Lo cual es sorprendente, no por la supresión en sí, que es reclamada por buena parte del arco político, sino porque es suficiente presentar un solo proyecto para que sea tratado por las dos cámaras y porque es absurdo presentar un proyecto para lo mismo en cada una de ellas.
El caso es que los socios y amigos de Urtubey, como Leavy, ven ahora en el voto electrónico al demonio que no vieron durante los últimos nueve años y que ha venido carcomiendo las entrañas del régimen electoral salteño.
Al igual que otros que han sido derrotados de forma aplastante, Leavy no ha lanzado acusaciones de fraude informático, sino que ha dicho que el juguete favorito de su amigo Urtubey «lo ha perjudicado», entre otras cosas, porque «emplea una tecnología del año 2009».
Pero Leavy no quiere que las máquinas grises funcionen con tecnología de 2019 o incluso con otras más avanzadas. Quiere quitarse el voto electrónico de encima, porque así está convencido de que le va a ganar a Sáenz cuando tengan que enfrentarse, esta vez el uno contra el otro, el próximo 10 de noviembre.
Leavy ha dicho, sí, que el voto electrónico «no es el mejor sistema para elegir y ser elegido» y que el pasado domingo ha visto «muchísimos inconvenientes en toda la provincia».
Lo que no dice el doble candidato es que buena parte de los «incovenientes» a los que se refiere se produjeron por la enorme cantidad de candidaturas, a las que su formación política -el Frente de Todos- aportó el mayor volumen, en toda la provincia.
Leavy sostiene también que «el voto electrónico no nos da seguridad a ninguno de los que participamos» (especialmente a los perdedores), y dice en tal sentido que ha hablado con otros candidatos, como Alfredo Olmedo o Elia Fernández, que -dice- se encuentran «en la misma situación».

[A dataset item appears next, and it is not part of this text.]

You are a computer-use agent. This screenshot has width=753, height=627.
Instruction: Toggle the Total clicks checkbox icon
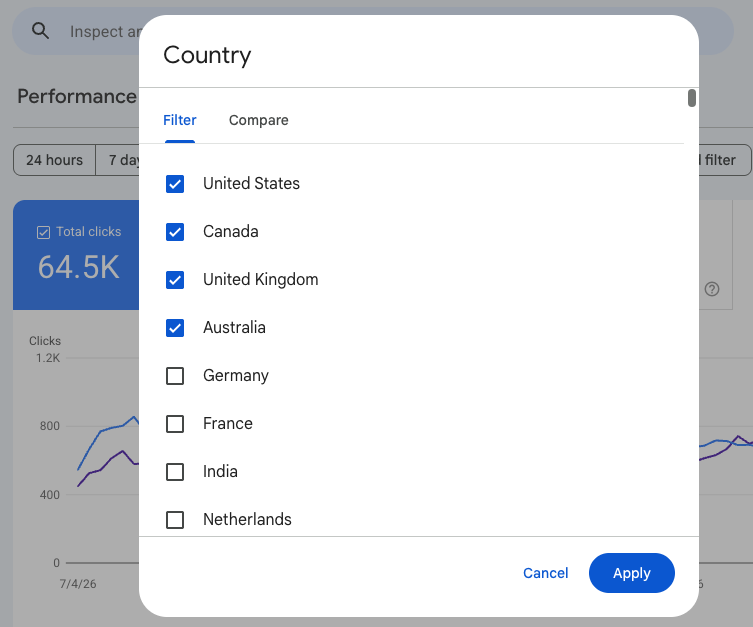(43, 232)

Pero son estos problemas que se deben ventilar antes de una votación y no después, porque hay suficiente evidencia teórica y empírica de la debilidad estructural del voto electrónico salteño, de su alarmante vulnerabilidad y de la dependencia indigna de las fuerzas políticas, candidatos y ciudadanos de un órgano como el Tribunal Electoral, que ha trabajado y trabaja como vendedor interesado y soporte político de las máquinas de votación y carece tanto de imparcialidad como de idoneidad técnica.
Habría que preguntarse cuál sería ahora la postura de Leavy sobre el voto electrónico si en vez de perder las elecciones las hubiera ganado. Lo que está claro ahora mismo es que tanto ganadores como perdedores prefieren que sus resultados no estén comprometidos por las sospechas de una herramienta opaca e inverificable. Prefieren, obviamente, echarle la culpa de sus fracasos a otros factores.